Task
Only the lines from the one with "The width and" to the end of the data below should be given again, exactly as written.

═════ Data for this task ═════

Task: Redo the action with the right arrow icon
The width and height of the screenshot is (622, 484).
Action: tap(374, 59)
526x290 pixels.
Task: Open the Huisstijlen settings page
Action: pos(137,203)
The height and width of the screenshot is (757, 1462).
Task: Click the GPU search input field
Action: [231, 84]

═════

Output
The width and height of the screenshot is (622, 484).
Action: tap(374, 59)
526x290 pixels.
Task: Open the Huisstijlen settings page
Action: pos(137,203)
The height and width of the screenshot is (757, 1462).
Task: Click the GPU search input field
Action: [231, 84]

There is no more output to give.